Following a recent blind tasting, Jancis Robinson MW is rather disappointed by the 2002 vintage of red Bordeaux, describing them as "ungenerous, with more acidity than average, and in some, but not all, cases some pretty austere tannins".

 

While no wine really dazzled, the St Emilions were the most varied, while of those wines from the Graves, those from the Pessac-Leognan appellation, Chateau Malartic-Lagraviere was particularly popular amongst the tasters for its "unusual succulence". However, Robinson preferred De Fieuzal, which she describes as "another over-performer" from this appellation and vintage, and very much better value. And with prices for this vintage being the most affordable this century, this could be the time to splash out.

 

Robinson says that a handful of wines stood out from the pack as being excellent buys, offering particular value for money. She recommends the Chateau Bernadotte which can be picked up for 7.8 Euros in France and for £12.95 from the Fine Wine Company of Edinburgh. However, she warns that Chateau Fournas-Bernadotte is the second wine of Chateau Bernadotte, and some retailers may confuse the two. "There are certainly bargains to be had from the 2002 vintage, even if there are few heart-stopping thrills," she sums up.

 

THE INDEPENDENT

After a recent tasting of wines from boutique wineries, a first for the trade, Anthony Rose enthuses about their ability to offer small quantities of excellent wines that the big boys just won't touch. And with the increasing efficiency of the internet, it's often just as convenient to buy from these small wineries as from independent wine merchants, he says.

 

He commends SWIG Wines (swig.co.uk), who used the event to showcase growers from both Europe and the new world. Their Yabby Lake Pinot Noir from the Mornington Peninsula at £14.50, was matched by an "exotic" Yabby Lake Chardonnay (£21). Rose was also impressed by Colosanti, a small wine merchant which imports distinctive Italian wines. He particularly admired a "polished, beautifully oaked modern dark cherry and damson-fruity barbera" the 2005 Tenuta Olim Bauda Barbera d'Asti Superiore Nizza (£16.25), and from Le Marche, the "excellent" 2005 Piantate Lunghe Conero DOCG Rossini, at £20.65, "an ultra-stylish red made from the montepulicano grape in Ancona's Monte Conero vineyards".

 

DAILY MAIL
How best to store wine when most homes nowadays don't have cellars is what's concerning Olly Smith this week. While wine is increasingly made for immediate consumption, there are some bottles which are nice to lay down. Smith says the key to storage is maintaining a consistent temperature, ideally around 11C. Attics are useless - too hot in summer, too cold in winter, and avoid direct sunlight.

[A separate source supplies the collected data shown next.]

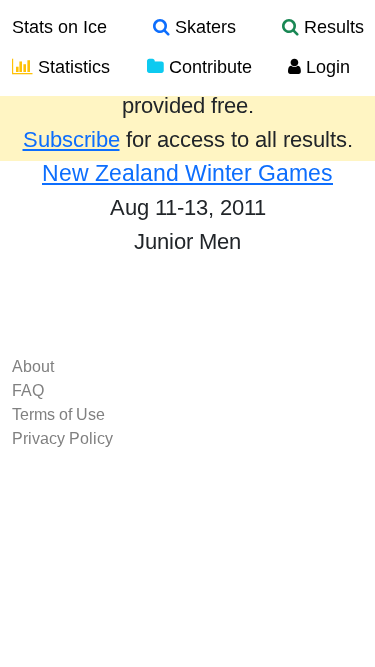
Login (325, 67)
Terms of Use (58, 414)
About (33, 366)
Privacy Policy (62, 438)
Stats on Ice (59, 27)
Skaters (203, 27)
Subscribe (71, 140)
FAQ (28, 390)
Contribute (208, 67)
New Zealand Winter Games (187, 173)
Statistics (71, 67)
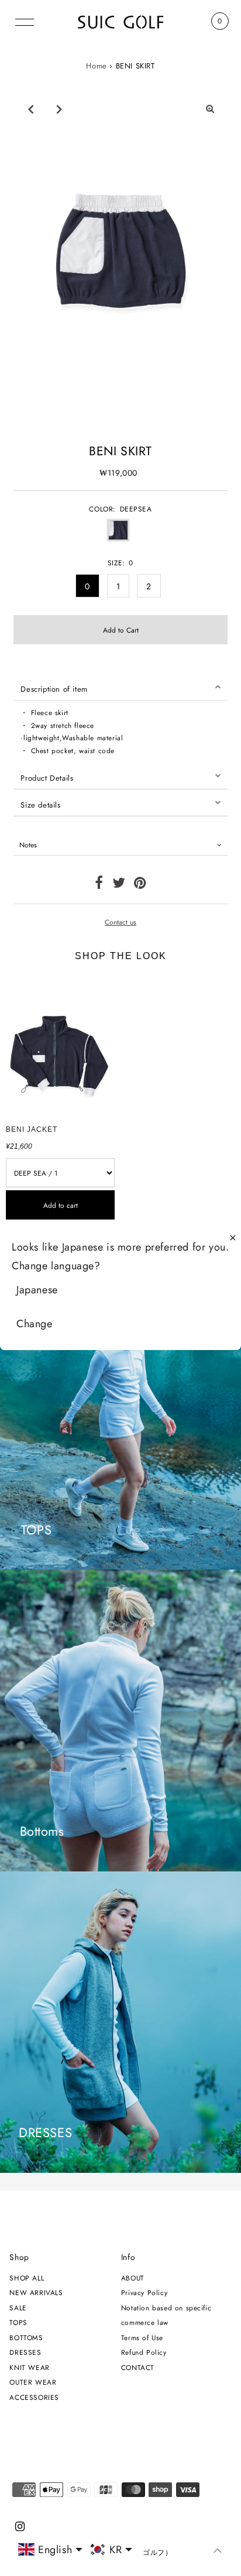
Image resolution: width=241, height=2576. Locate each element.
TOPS (18, 2322)
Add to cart (60, 1205)
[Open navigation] (25, 21)
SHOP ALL (26, 2278)
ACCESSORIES (34, 2397)
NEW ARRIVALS (36, 2292)
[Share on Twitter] (119, 885)
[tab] (120, 687)
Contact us (120, 922)
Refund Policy (144, 2352)
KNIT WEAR (29, 2367)
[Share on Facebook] (99, 885)
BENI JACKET (31, 1129)
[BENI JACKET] (60, 1046)
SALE (17, 2308)
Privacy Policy (144, 2292)
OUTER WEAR (32, 2382)
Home (96, 65)
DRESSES (25, 2352)
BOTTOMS (26, 2338)
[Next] (59, 109)
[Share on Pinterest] (140, 885)
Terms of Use (142, 2338)
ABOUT (132, 2278)
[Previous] (30, 109)
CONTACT (137, 2367)
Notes (28, 845)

While you could invest in a wine fridge, wines generally just need to be laid on their side somewhere cool and dark. Alternatively, you could have someone store the wine on your behalf. Smith recommends Berry Bros and Rudd's service, which starts at £10.80 a case.

 

Wines he suggests which are worth laying down include the 2006 Villa Maria Reserve Merlot Gimblett Gravells, (£17, Waitrose), which is "layered and multi-dimensional with rich fruit", and the 2008 Pechstein Riesling, (£25, Leathwaites), which Smith declares a "top tipple that already has plenty of fresh lime zing."